• Problem requirements:
Every line from the one with "You are a computer-use" through the last line below should be repeated exactly; pictures stay out of the copy.
.....
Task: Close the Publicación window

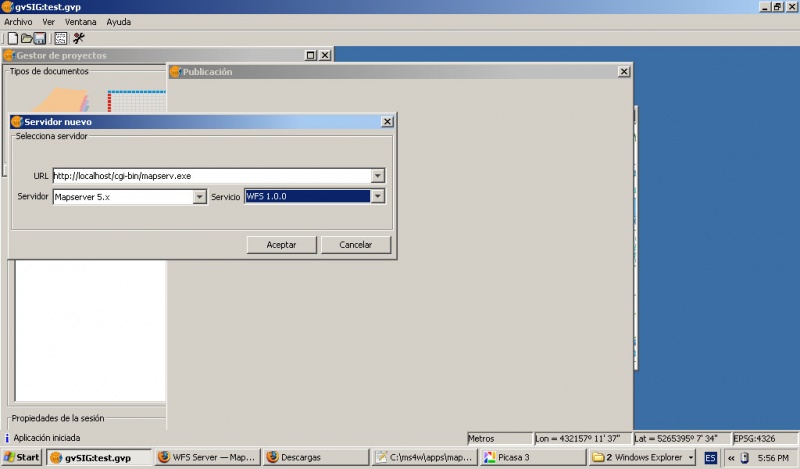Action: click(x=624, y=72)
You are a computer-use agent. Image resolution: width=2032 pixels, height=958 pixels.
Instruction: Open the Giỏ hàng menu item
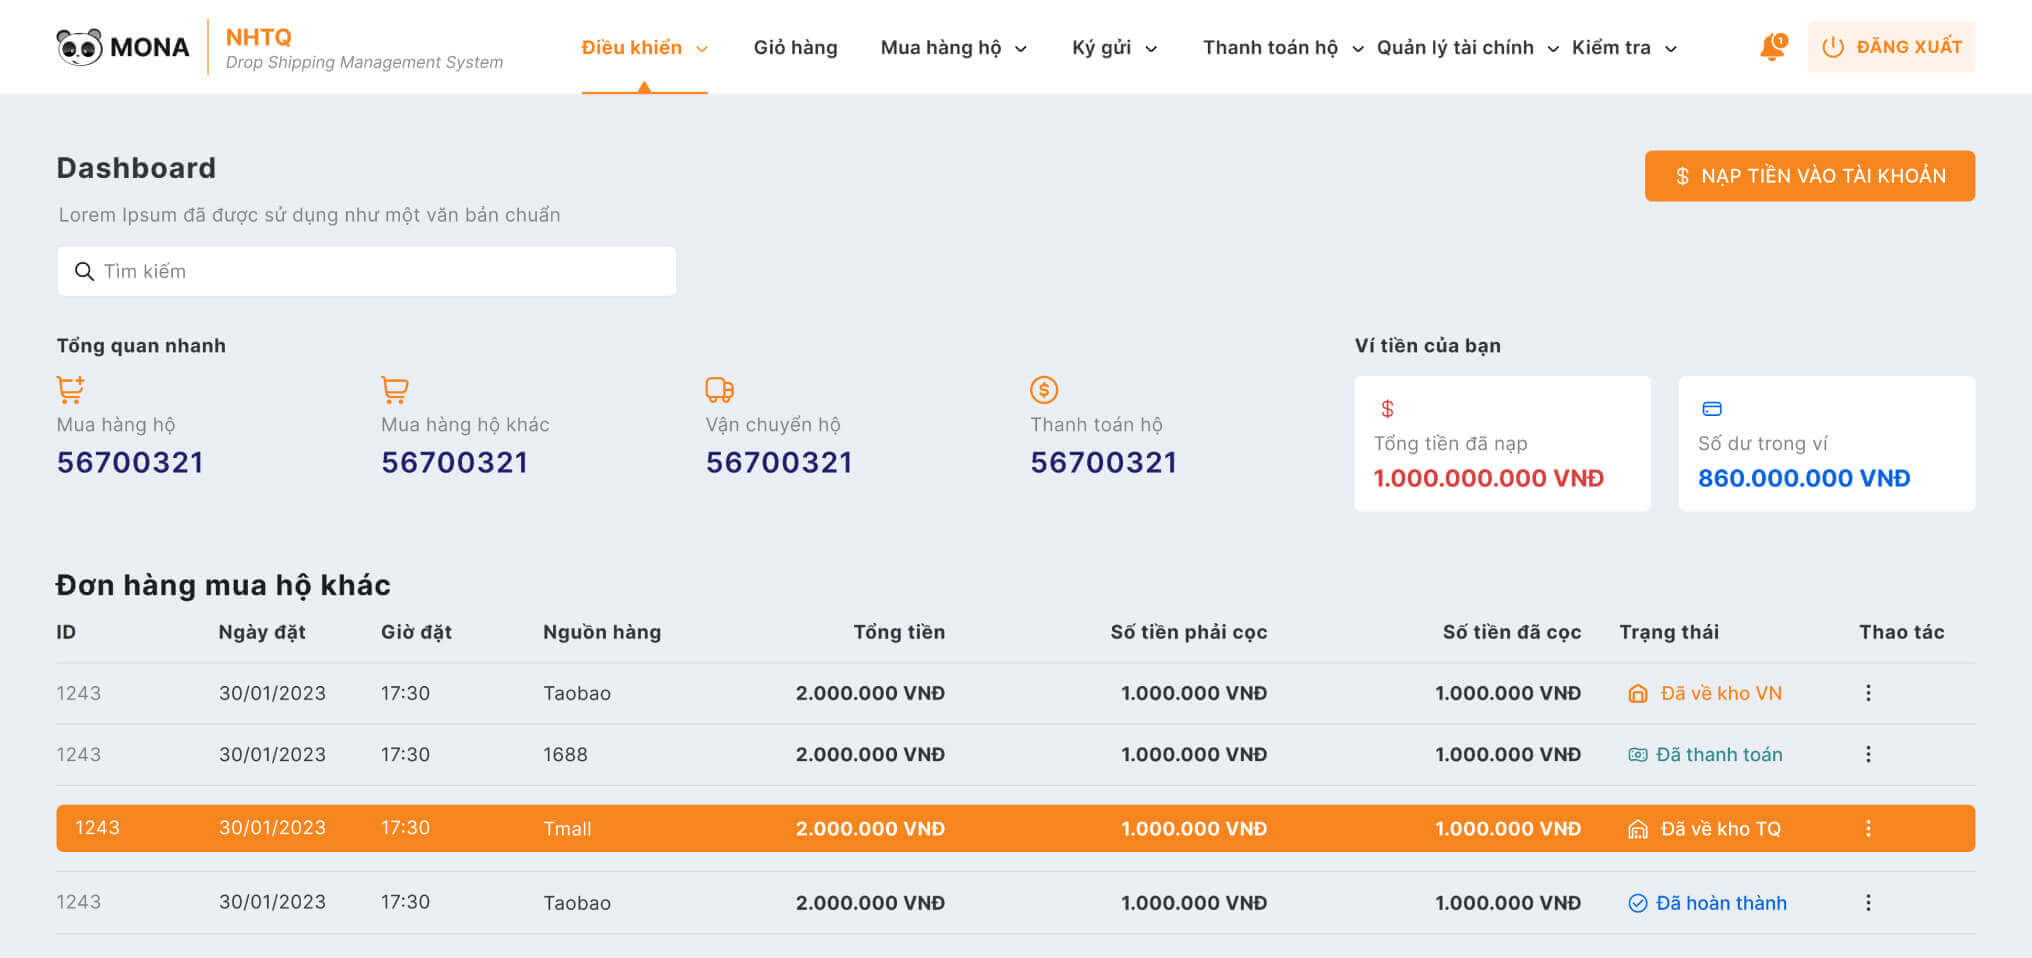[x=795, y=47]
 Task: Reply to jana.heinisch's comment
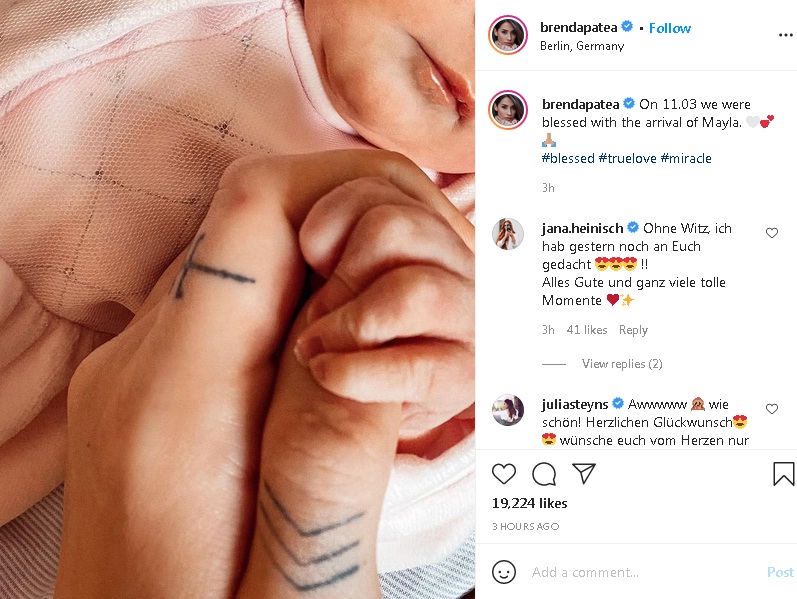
.....
• Response box:
You are a computer-use agent. Image resolution: width=2032 pixels, height=958 pixels.
Instruction: Open the Giỏ hàng menu item
[x=795, y=47]
 Task: Reply to jana.heinisch's comment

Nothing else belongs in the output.